Stored items from a collection
---*---

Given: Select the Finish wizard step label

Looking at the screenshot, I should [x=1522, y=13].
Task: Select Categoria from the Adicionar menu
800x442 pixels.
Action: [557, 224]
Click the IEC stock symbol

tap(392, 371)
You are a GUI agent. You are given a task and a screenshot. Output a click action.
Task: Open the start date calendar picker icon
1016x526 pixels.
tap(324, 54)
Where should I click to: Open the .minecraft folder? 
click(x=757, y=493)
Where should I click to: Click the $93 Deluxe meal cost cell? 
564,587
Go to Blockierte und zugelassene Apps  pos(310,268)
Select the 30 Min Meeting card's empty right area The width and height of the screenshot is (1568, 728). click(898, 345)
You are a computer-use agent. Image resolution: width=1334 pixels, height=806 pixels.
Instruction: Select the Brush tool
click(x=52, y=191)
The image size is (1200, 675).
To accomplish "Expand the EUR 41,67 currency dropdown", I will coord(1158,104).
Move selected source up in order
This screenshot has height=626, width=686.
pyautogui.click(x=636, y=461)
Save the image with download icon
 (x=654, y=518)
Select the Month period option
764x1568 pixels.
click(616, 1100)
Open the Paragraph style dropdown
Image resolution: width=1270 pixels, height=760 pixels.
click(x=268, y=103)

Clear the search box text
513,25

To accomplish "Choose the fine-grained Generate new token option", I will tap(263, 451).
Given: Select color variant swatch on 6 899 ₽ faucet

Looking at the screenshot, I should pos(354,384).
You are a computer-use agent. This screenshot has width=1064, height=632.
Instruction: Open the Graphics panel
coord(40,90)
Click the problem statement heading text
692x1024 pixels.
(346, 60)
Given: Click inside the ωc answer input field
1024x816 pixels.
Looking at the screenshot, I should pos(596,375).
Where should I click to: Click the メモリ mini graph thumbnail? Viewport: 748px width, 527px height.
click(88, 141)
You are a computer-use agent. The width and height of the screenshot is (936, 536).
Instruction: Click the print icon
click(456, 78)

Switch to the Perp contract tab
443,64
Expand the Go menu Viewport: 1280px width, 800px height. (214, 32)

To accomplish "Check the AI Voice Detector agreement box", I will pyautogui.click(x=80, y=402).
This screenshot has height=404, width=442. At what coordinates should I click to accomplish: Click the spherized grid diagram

---*---

> WORK TO COMPLETE: Copy the stretch of the records above that runs from the line with "You are a GUI" through the line with "The image size is (1200, 675).". Both end lines belong in the copy, and nothing else does.

> RESPONSE TO THIS TASK:
You are a GUI agent. You are given a task and a screenshot. Output a click action.
Task: Open the start date calendar picker icon
1016x526 pixels.
tap(324, 54)
Where should I click to: Open the .minecraft folder? 
click(x=757, y=493)
Where should I click to: Click the $93 Deluxe meal cost cell? 
564,587
Go to Blockierte und zugelassene Apps  pos(310,268)
Select the 30 Min Meeting card's empty right area The width and height of the screenshot is (1568, 728). click(898, 345)
You are a computer-use agent. Image resolution: width=1334 pixels, height=806 pixels.
Instruction: Select the Brush tool
click(x=52, y=191)
The image size is (1200, 675).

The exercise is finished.